Love appears to be spreading as a brand strategy.

Love is possibly the strongest human emotion, so it's not surprising that corporate America has frequently embraced it as a marketing strategy. With much money to be made, marketers have appropriated the emotion as a device by which to package their own stories.

One of the more egregious examples took place in the freewheeling days of the early 1970s, when Southwest Airlines set out to shake up the airlines industry with its marketing campaign steeped in love (and sex). The new Texas-based commuter airline had chosen “The Somebody Else Up There Who Loves You” as its slogan, backing up that promise by hiring “shapely,” especially friendly “hostesses” and ticket agents to attract the attention of passengers — primarily businessmen. “Other airlines may meet our price but remember, you can’t buy love,” the airline said in its advertising, not something consumers were used to hearing.
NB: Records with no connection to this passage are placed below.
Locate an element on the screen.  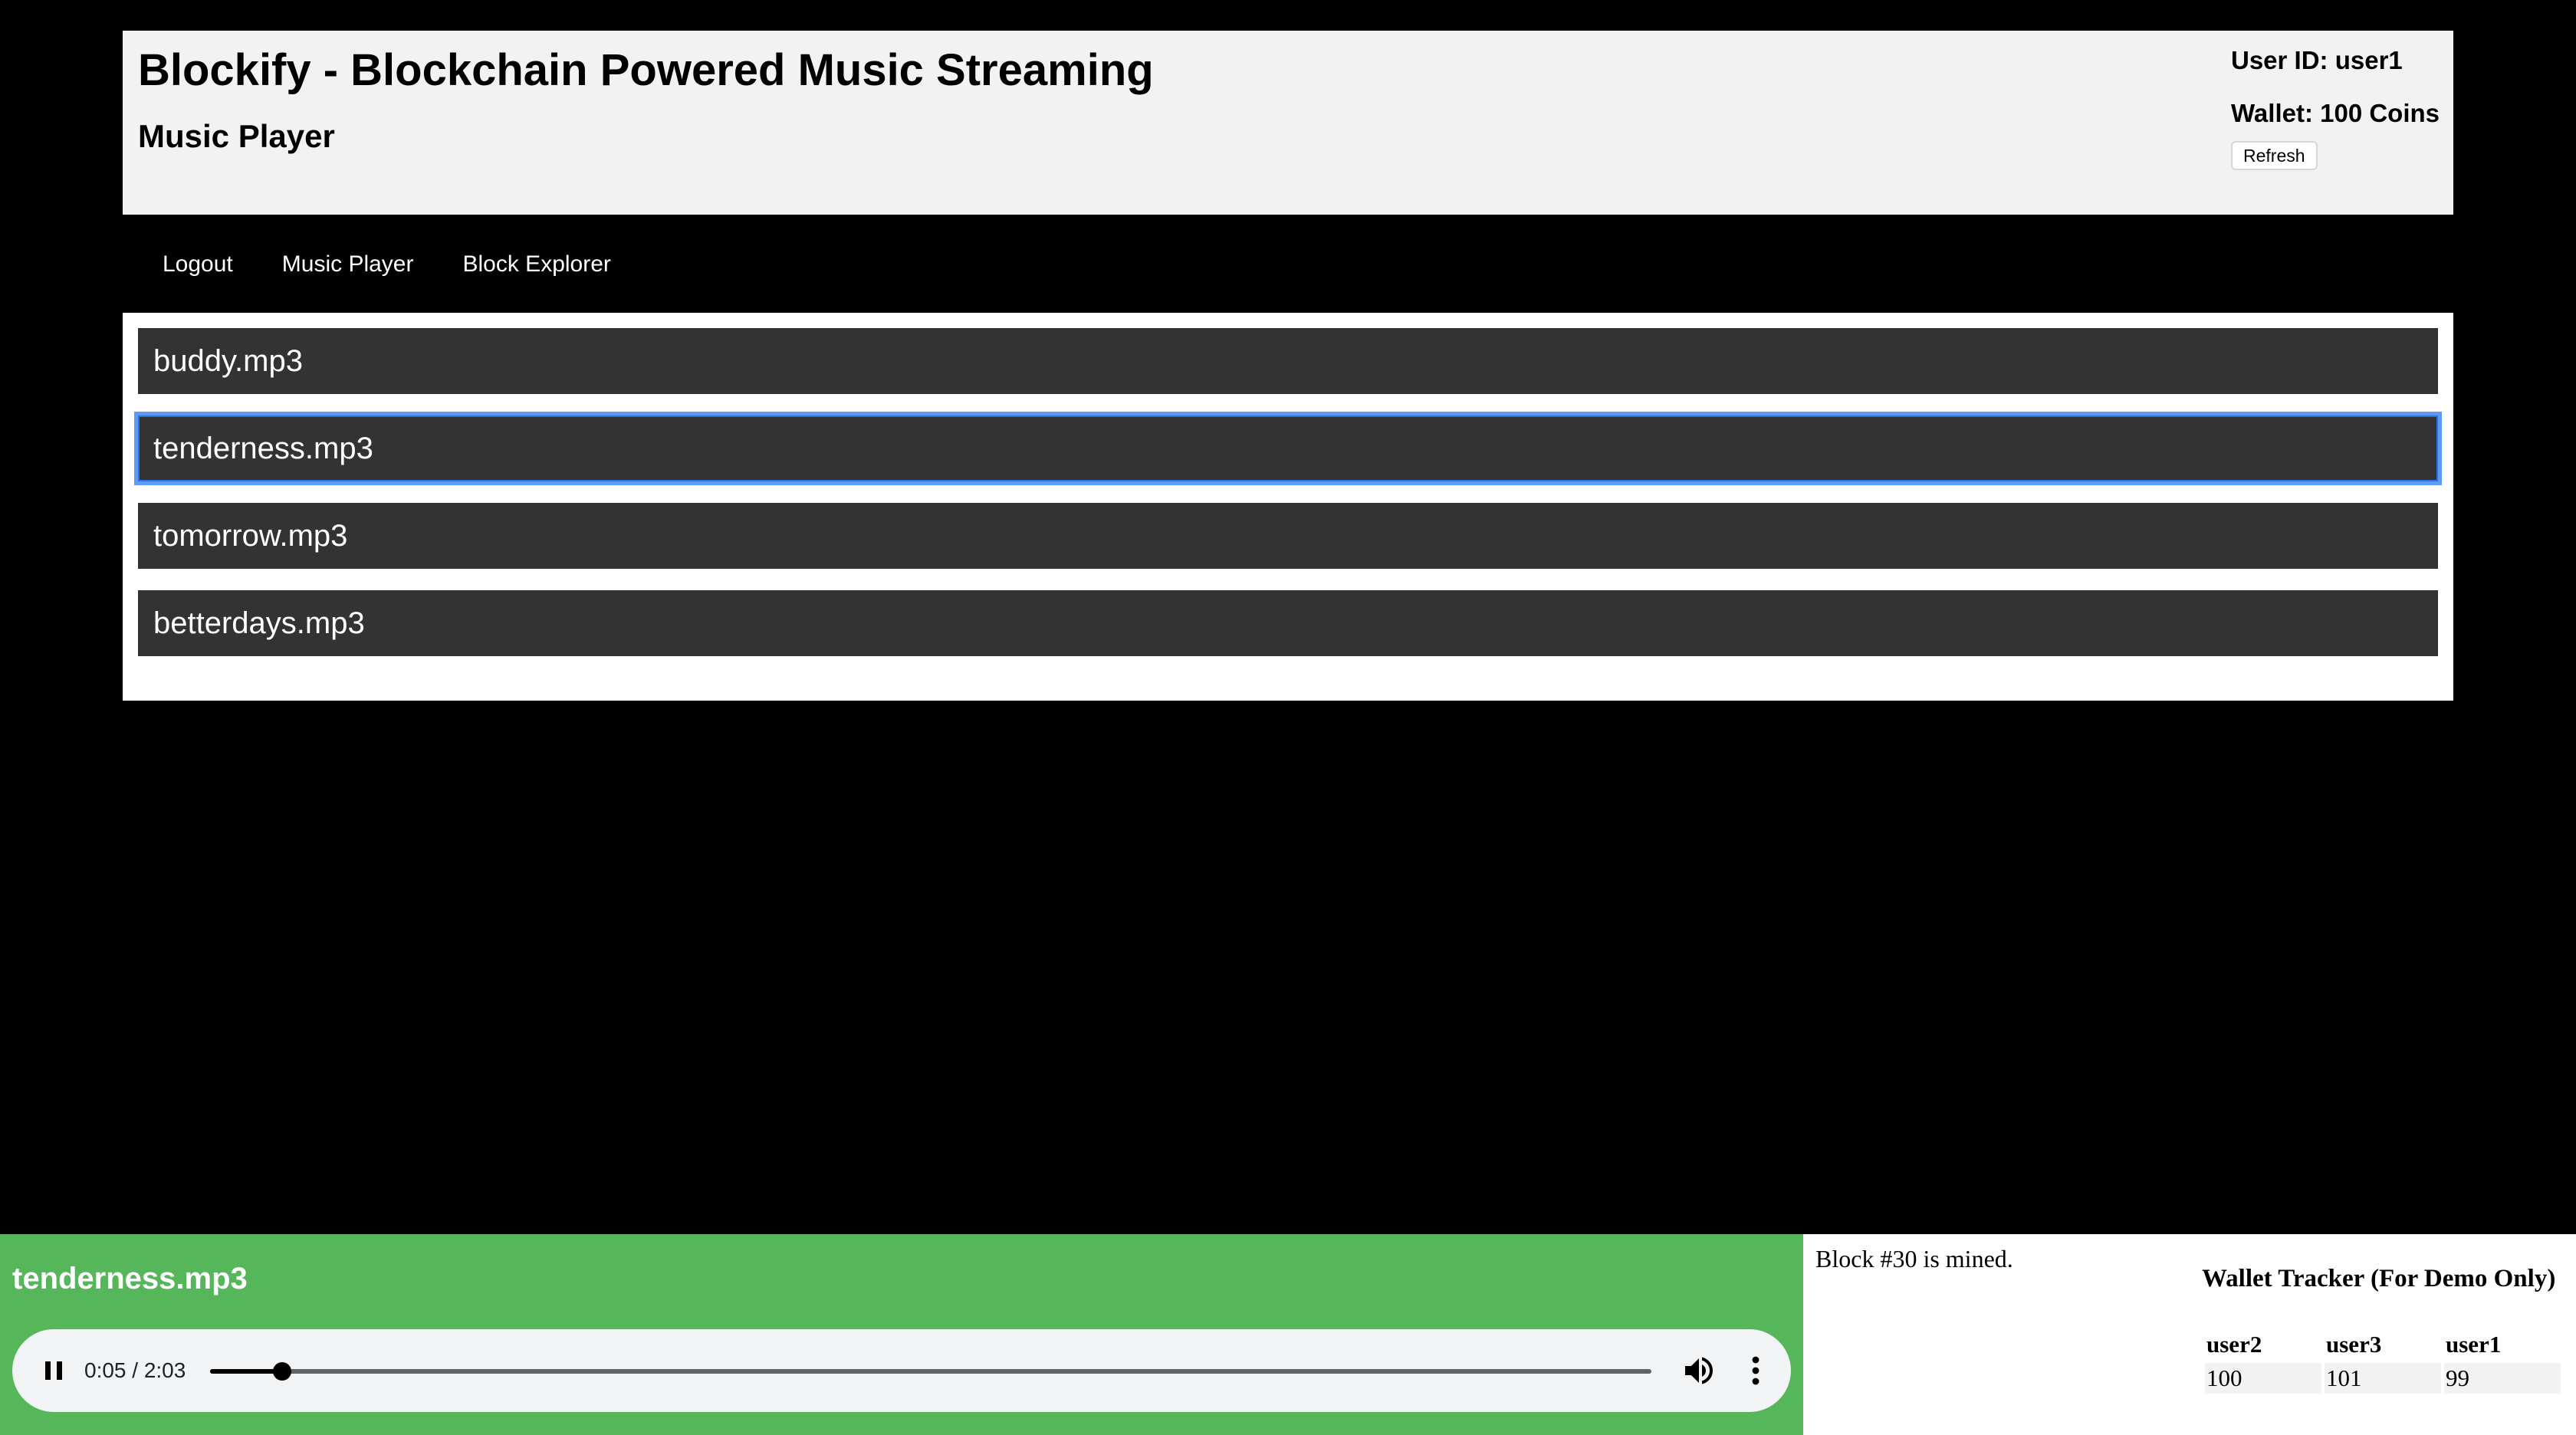
seek-progress is located at coordinates (246, 1372).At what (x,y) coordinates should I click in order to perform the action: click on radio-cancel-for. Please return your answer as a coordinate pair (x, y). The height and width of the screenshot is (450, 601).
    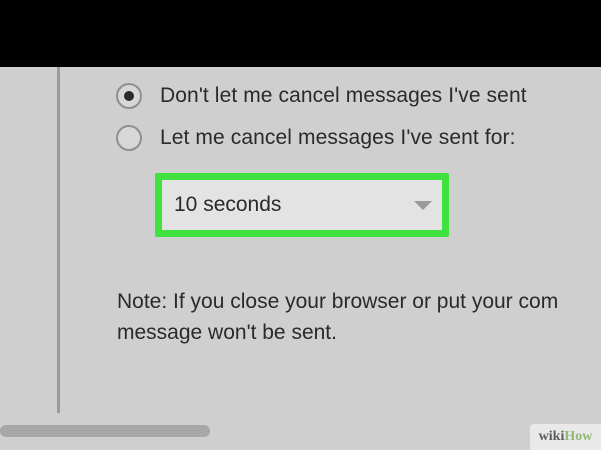
    Looking at the image, I should click on (129, 138).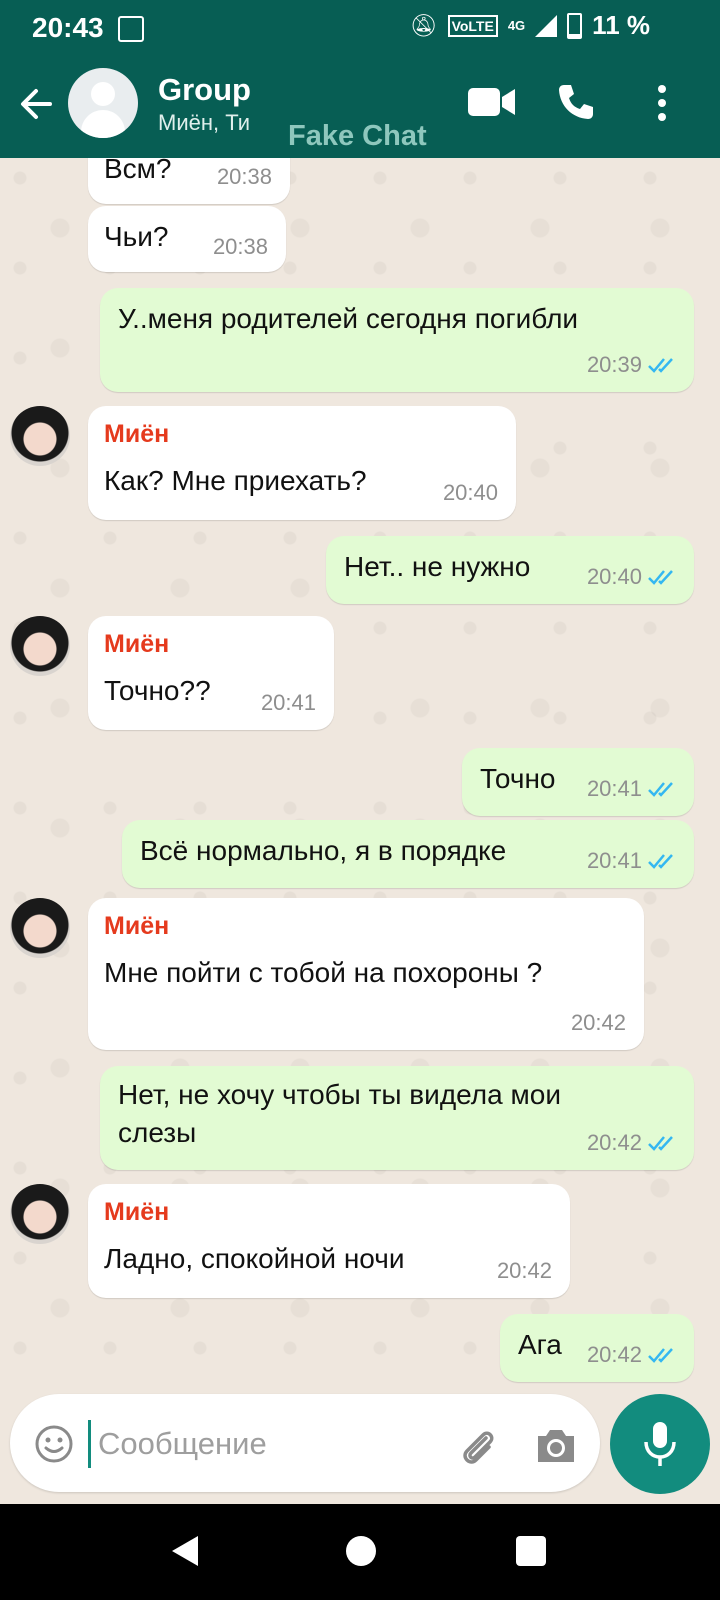 The image size is (720, 1600). What do you see at coordinates (438, 566) in the screenshot?
I see `message-text: Нет.. не нужно` at bounding box center [438, 566].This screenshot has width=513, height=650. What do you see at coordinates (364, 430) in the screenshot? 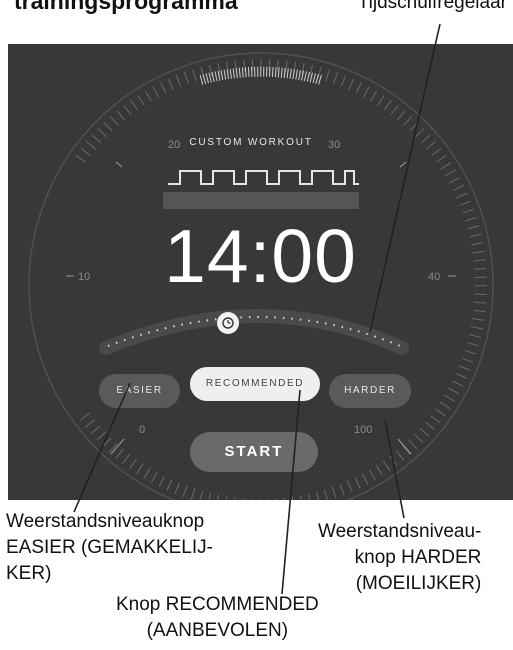
I see `dial-label-100: 100` at bounding box center [364, 430].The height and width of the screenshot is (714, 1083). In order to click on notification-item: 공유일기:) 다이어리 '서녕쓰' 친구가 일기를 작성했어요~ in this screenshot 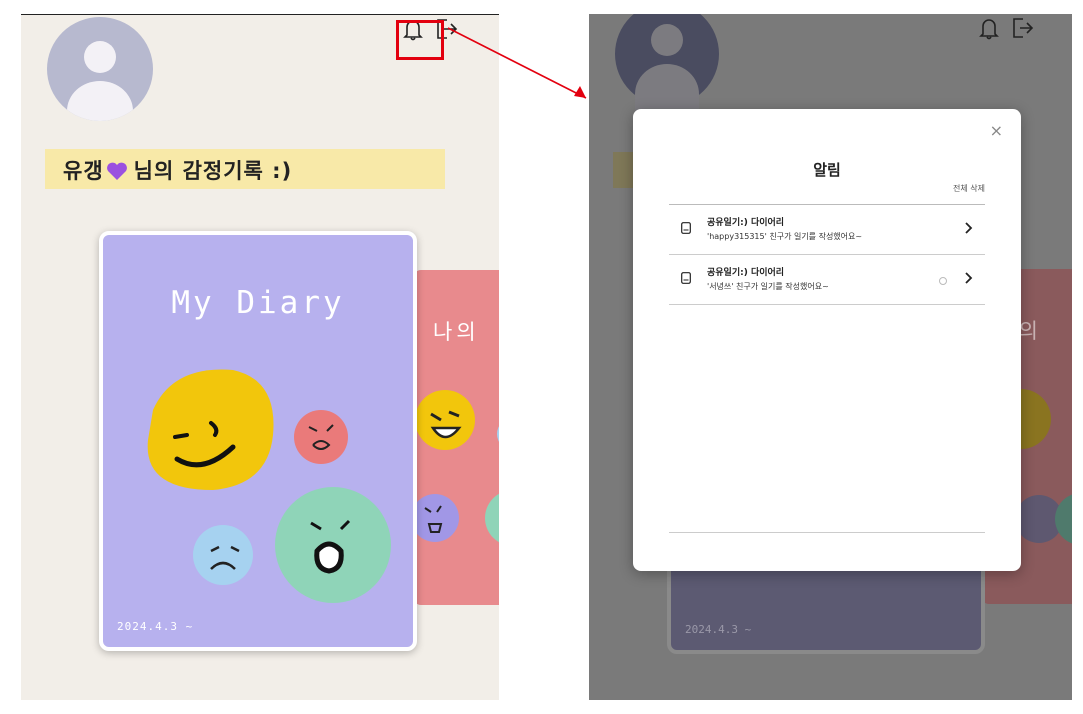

Seeing a drop in its business, Southwest’s main competitor, Braniff, responded by offering its passengers a host of perks, including free beer on its flights.

Southwest decided to pull out all the stops in making consumers feel like they were loved. The airline began calling their ticket kiosks “love machines,” and had its flight attendants deliver safety information in an unusually intimate way. “Hi, I’m Suzanne, and we’re so glad to have you on our love flight,” passengers traveling from Dallas to Houston heard, and they were told to put on their seat belts as “we don’t want anything happening to you because we love you.” Right after takeoff, a complimentary beverage called “love punch” was offered to passengers by the attendants who had shed their uniforms to reveal, as the New York Times described it, “tanned legs in tangerine hot pants.” Dispensing of a bourbon- or scotch-based “love potion” came next, with most passengers not surprisingly finding their short flight to be highly enjoyable. “We loved having you,” the stewardesses (who wore necklaces featuring a heart) told passengers as they deboarded, with many a businessmen looking forward to their return trip.

While we have thankfully progressed from such goings-on, love remains a potent marketing strategy. Recognizing the semiotic power of love, quite a few contemporary marketers have in fact seized the emotion in their selling of products and services to consumers (much like the concept of happiness). Gap, for example, has a brand of loungewear and underwear branded simply as Love, the comfortable bras and undies said to be “worn by women who inspire us.” Subaru has thoroughly wrapped its corporate branding around love, finding it to be a compelling point of difference in the highly competitive automobile category. The company even makes a “Love Promise” to consumers, which it defines as “our vision to show love and respect to all people at every interaction with Subaru.”

Is this corporatization of love a good or bad thing? A reasonable argument can be made that marketers’ appropriation of love has diluted its power and the role it plays in people’s lives. In her 2003 Against Love, Laura Kipnis was highly critical of the employment of love as a selling tool, thinking it degraded the emotion and reduced it to just another consumable good. “In commodity culture,” she wrote, “it [love] conforms to the role of a cheap commodity, spit out at the end of the assembly line in cookie-cutter forms, marketed to bored and alienated producer-consumers as an all-purpose salve to emptiness.”

Love appears to be spreading as a brand strategy, however, as more marketers realize that it is perhaps the ultimate emotional experience.